BEGIN Extracted records
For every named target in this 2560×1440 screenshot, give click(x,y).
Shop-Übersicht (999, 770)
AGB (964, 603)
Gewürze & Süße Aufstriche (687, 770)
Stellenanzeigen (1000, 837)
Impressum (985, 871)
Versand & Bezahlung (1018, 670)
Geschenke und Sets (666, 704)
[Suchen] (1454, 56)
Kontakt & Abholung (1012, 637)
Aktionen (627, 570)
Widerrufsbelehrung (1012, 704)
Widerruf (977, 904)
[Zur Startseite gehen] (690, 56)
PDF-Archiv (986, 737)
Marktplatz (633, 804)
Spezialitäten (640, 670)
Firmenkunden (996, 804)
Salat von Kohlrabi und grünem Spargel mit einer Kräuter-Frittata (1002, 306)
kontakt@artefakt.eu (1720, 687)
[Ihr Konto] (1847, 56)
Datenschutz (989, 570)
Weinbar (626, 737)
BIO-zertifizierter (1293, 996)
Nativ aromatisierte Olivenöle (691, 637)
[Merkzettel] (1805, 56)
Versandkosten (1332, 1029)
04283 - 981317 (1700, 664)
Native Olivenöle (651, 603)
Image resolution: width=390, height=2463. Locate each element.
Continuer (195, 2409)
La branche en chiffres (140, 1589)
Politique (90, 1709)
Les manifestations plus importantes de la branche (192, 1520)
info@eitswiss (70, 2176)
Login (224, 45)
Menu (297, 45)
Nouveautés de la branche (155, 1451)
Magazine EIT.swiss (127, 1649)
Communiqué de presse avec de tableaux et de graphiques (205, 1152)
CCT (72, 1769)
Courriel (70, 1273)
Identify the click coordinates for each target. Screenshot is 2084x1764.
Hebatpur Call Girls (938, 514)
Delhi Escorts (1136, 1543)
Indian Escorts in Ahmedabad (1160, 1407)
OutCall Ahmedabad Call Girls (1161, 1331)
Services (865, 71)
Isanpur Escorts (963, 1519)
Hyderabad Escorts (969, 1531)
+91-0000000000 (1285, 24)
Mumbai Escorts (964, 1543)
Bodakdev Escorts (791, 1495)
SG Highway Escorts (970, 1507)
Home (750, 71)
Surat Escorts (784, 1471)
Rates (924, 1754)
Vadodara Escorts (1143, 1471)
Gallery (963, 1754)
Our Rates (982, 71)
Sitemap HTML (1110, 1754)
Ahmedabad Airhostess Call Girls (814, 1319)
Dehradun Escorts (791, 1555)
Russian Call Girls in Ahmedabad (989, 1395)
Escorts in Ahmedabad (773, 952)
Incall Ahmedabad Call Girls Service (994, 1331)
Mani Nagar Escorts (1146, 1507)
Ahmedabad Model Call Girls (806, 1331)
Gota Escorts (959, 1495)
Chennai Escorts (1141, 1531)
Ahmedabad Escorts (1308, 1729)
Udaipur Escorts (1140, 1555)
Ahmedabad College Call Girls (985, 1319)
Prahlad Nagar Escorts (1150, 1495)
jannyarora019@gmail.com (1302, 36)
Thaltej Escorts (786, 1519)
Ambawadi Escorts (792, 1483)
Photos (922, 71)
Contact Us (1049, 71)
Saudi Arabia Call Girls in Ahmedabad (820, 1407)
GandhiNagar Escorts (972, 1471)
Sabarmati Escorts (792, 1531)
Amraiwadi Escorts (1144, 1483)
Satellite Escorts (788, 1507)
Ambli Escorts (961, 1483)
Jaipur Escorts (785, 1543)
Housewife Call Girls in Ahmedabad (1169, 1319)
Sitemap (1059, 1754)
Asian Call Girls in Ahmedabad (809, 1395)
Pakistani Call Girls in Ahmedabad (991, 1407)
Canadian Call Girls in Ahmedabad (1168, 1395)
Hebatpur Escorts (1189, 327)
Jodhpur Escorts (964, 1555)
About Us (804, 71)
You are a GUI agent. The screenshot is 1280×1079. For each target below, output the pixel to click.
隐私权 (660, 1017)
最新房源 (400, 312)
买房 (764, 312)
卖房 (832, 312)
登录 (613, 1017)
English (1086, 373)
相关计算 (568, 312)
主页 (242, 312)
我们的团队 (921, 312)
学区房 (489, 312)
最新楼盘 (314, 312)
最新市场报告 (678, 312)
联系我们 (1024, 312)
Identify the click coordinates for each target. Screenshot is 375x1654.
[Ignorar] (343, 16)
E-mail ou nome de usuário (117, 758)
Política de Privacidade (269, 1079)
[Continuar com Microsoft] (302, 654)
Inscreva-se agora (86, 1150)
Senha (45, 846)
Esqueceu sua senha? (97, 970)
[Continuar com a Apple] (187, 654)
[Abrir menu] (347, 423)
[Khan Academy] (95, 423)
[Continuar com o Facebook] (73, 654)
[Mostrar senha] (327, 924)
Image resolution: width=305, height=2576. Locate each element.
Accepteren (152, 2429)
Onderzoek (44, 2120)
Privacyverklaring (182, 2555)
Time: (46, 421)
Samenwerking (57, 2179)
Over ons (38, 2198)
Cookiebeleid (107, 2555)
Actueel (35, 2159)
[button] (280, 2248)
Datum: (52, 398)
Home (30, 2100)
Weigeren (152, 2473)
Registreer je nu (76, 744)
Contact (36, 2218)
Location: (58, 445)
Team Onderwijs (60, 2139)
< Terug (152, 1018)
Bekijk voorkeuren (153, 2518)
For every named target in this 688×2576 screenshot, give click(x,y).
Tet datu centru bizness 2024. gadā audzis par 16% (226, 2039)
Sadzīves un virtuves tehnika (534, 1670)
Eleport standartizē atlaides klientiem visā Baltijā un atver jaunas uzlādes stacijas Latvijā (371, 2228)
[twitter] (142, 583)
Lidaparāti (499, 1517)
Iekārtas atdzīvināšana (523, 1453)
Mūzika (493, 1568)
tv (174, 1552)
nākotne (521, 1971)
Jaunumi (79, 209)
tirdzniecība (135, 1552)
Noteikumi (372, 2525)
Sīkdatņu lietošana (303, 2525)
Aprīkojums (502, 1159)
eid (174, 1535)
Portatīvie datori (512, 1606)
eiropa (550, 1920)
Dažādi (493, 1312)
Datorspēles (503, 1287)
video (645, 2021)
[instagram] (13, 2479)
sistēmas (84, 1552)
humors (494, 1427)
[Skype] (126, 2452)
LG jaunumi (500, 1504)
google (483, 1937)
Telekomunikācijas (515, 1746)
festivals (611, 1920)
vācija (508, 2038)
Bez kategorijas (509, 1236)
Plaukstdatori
END Extracted records
> What the task requires: Which lines of the listing contain the word "Olivenöle"? Copy each of them.

> Answer to the exercise:
Nativ aromatisierte Olivenöle (691, 637)
Native Olivenöle (651, 603)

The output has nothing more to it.